Distributed monitoring system
This contains notes after the research on Prometheus. Google Monarch has a completely different design, see this article for more details.
Architecture
Prometheus server
- Running on single node, in K8S its replica=1.
- No native support for HA. (Ref) But could run two independent instances with same configurations to achieve HA, AlertManager will deduplicate the same alert.
- Pull Model: Scrape/Pull metrics with a configurable interval.
- Support federation: Instance A scrape metrics from Instance B.
PushGateway
- Metrics from short-lived job could be sent to PushGateway.
- Metrics are stored on disk. In K8S, we could enable PV. (Ref)
AlertManager
- Prometheus server pushes alerts to AlertManager.
- Support HA with native clustering support. (Ref)

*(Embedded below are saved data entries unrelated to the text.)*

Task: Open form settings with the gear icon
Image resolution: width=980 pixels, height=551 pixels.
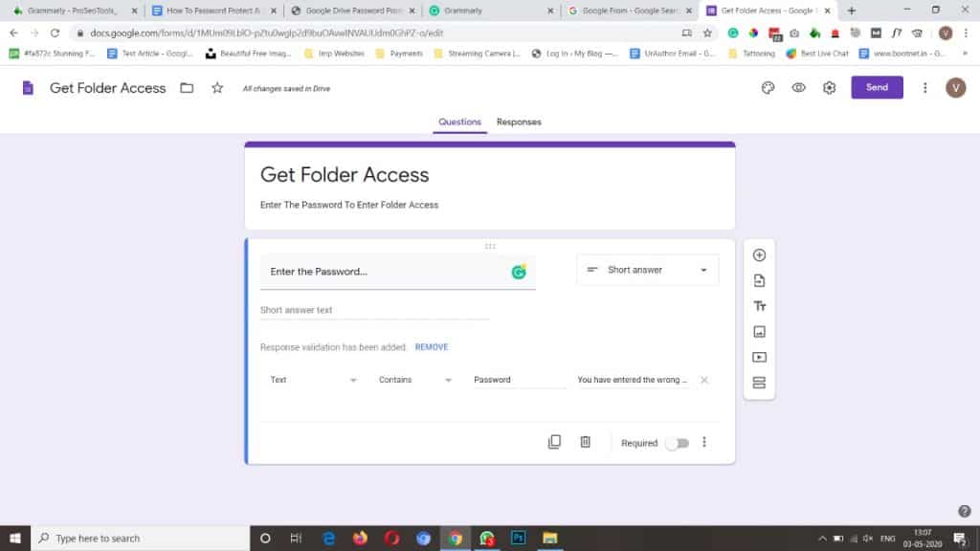Action: (829, 87)
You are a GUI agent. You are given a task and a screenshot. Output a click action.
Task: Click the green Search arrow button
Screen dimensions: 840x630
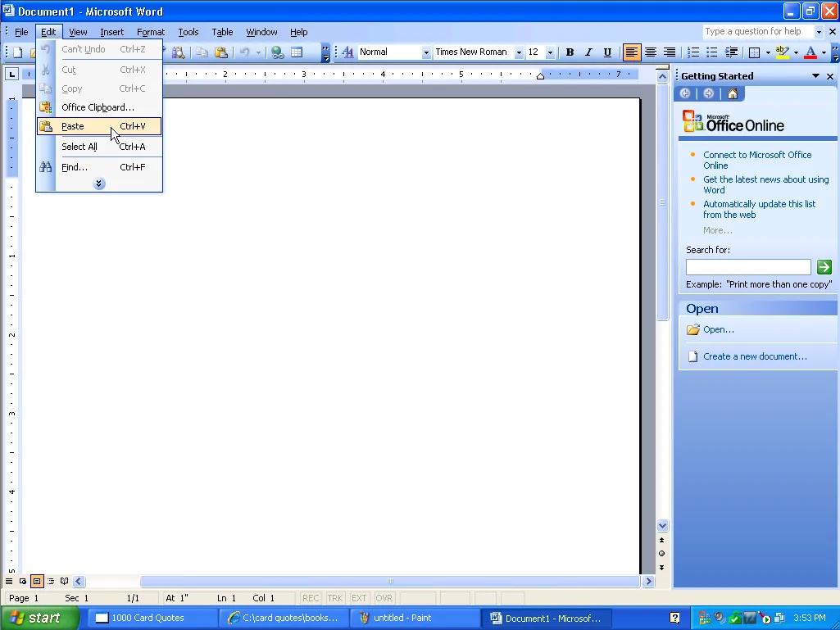coord(824,266)
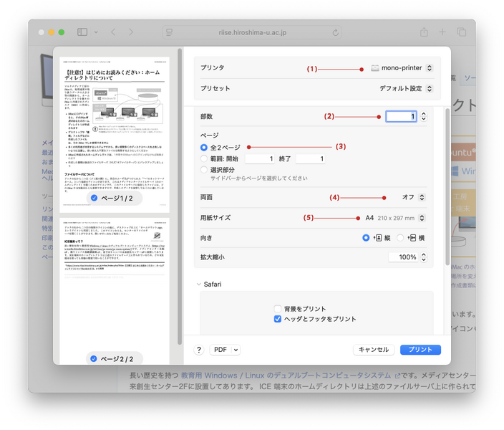Uncheck ヘッダとフッタをプリント checkbox
The height and width of the screenshot is (430, 504).
[x=278, y=319]
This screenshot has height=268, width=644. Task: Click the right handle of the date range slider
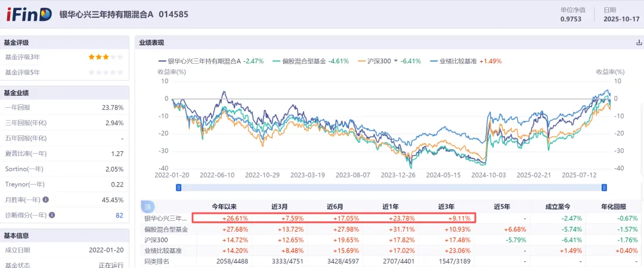604,187
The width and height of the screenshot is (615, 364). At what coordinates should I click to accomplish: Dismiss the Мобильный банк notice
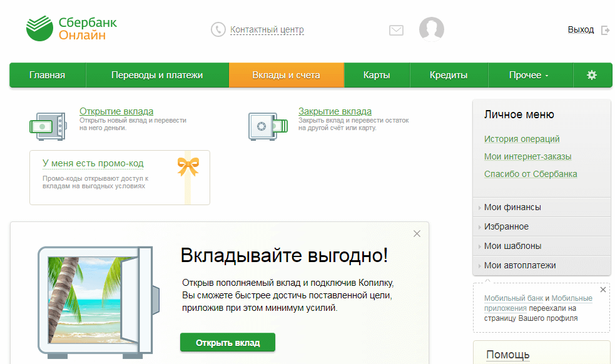click(x=603, y=290)
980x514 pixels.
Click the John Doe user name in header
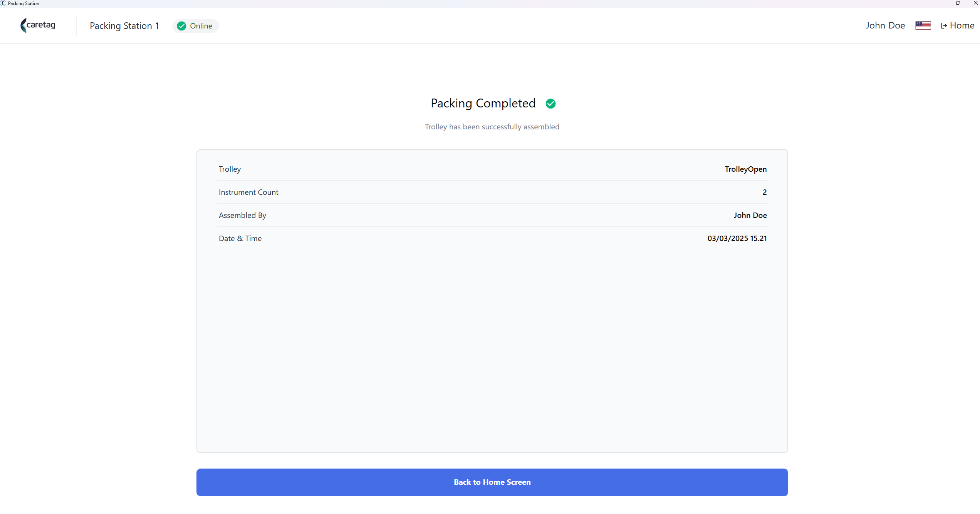point(885,25)
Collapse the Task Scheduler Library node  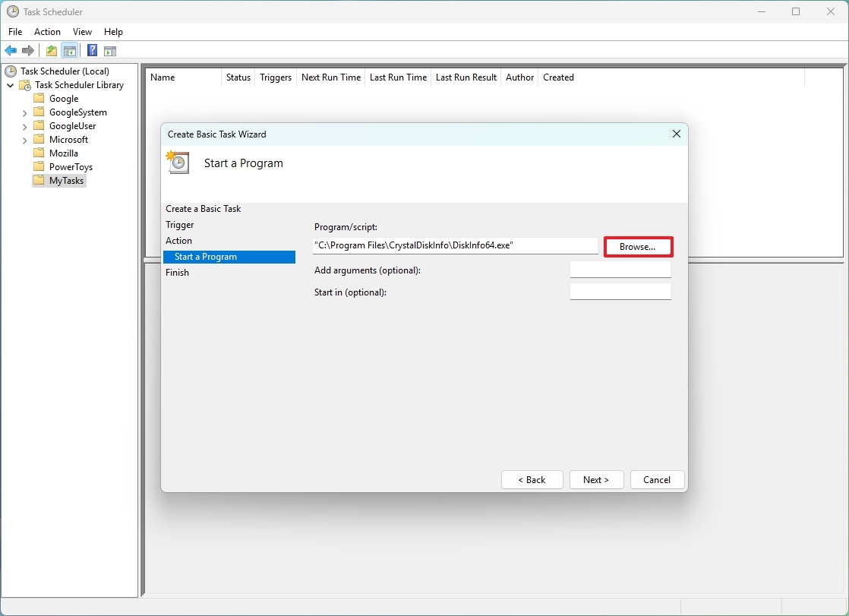click(11, 85)
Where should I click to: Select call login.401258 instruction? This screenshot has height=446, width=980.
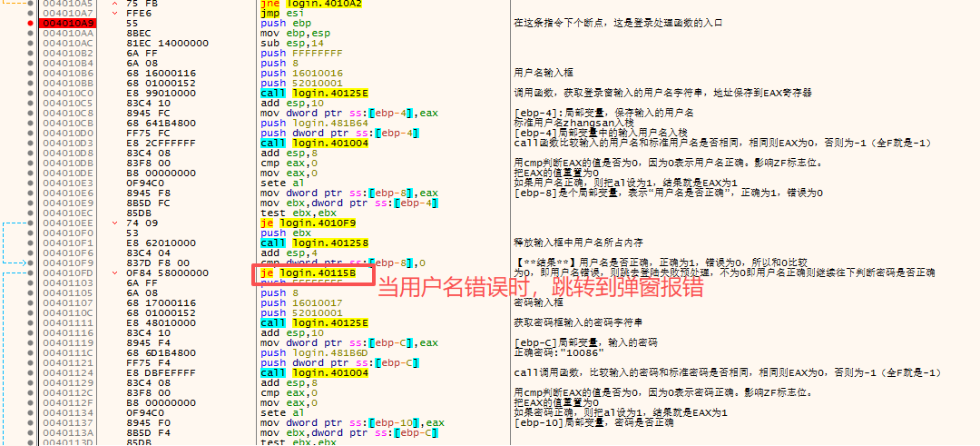pyautogui.click(x=314, y=243)
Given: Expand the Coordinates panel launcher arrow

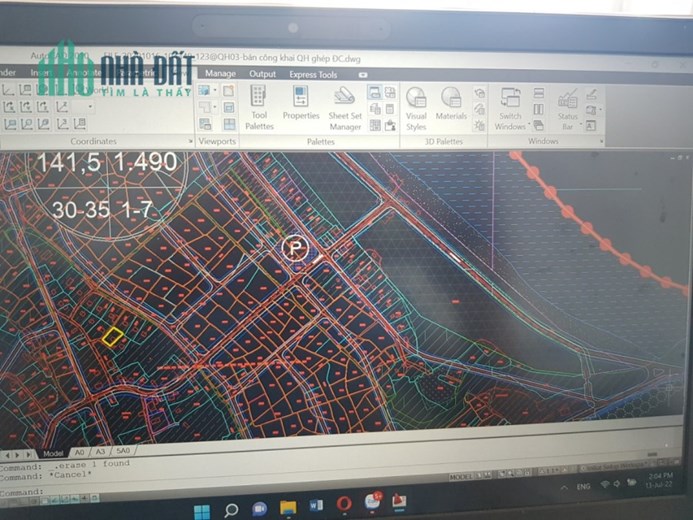Looking at the screenshot, I should pos(190,141).
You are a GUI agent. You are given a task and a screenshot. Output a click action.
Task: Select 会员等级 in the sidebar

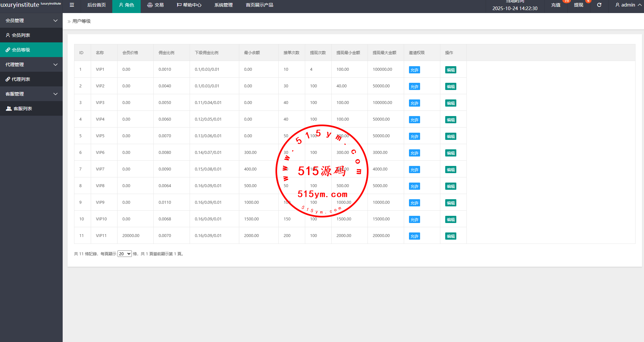point(21,50)
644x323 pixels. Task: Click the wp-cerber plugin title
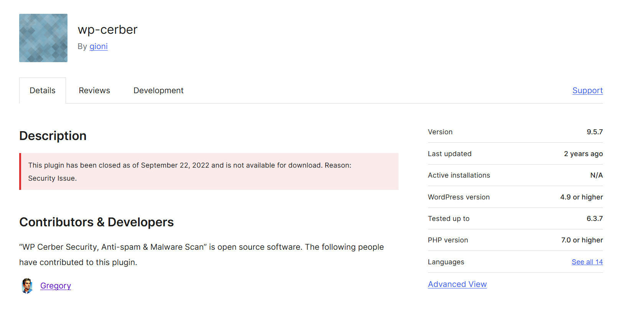click(107, 30)
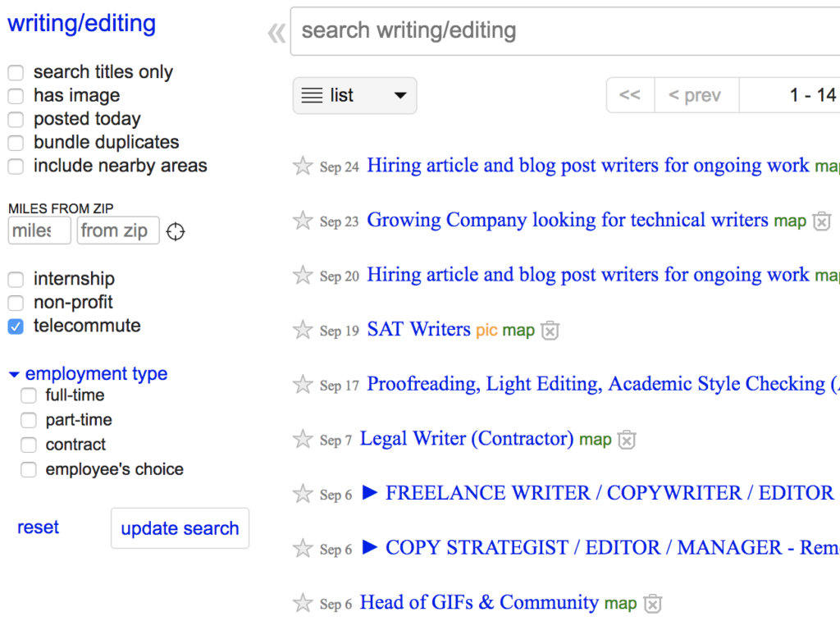
Task: Star the Head of GIFs & Community post
Action: [x=303, y=603]
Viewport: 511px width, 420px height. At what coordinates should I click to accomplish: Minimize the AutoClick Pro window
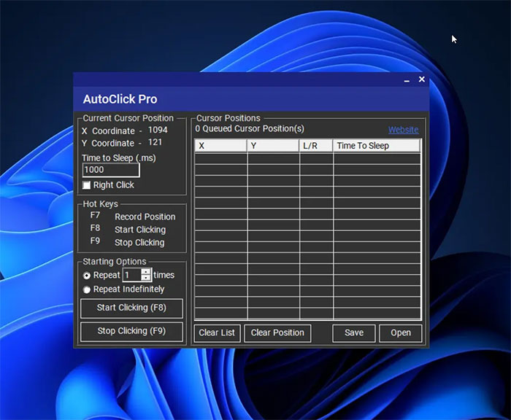pos(407,79)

TSDB within Prometheus Server
The following is based on V3 design. (Prometheus TSDB from scratch)
b-000001
is a block(2h time window). (Ref)chunks/000001
holds the raw data for various series:^ series | | {__name__="request_total", method="GET", ["t1:v1","t2:v2"]} | {__name__="request_total", method="POST", ["t1:v1","t2:v2"]} | {__name__="error_total", method="GET", ["t1:v1","t2:v2"]} | {__name__="error_total", method="POST", ["t1:v1","t2:v2"]} -----------------------------------------------------time---->
- Each block has an inverted index file.
- Each block has an metadata file.
- Most recent block is held in memory with WAL to prevent failure.
- Old blocks could be compacted by a background process.
Good to know
- SSDs are known for fast random writes, they actually can’t modify individual bytes but only write in pages of 4KiB or more. This means writing a 16 byte sample is equivalent to writing a full 4KiB page. This behavior is part of what is known as write amplification.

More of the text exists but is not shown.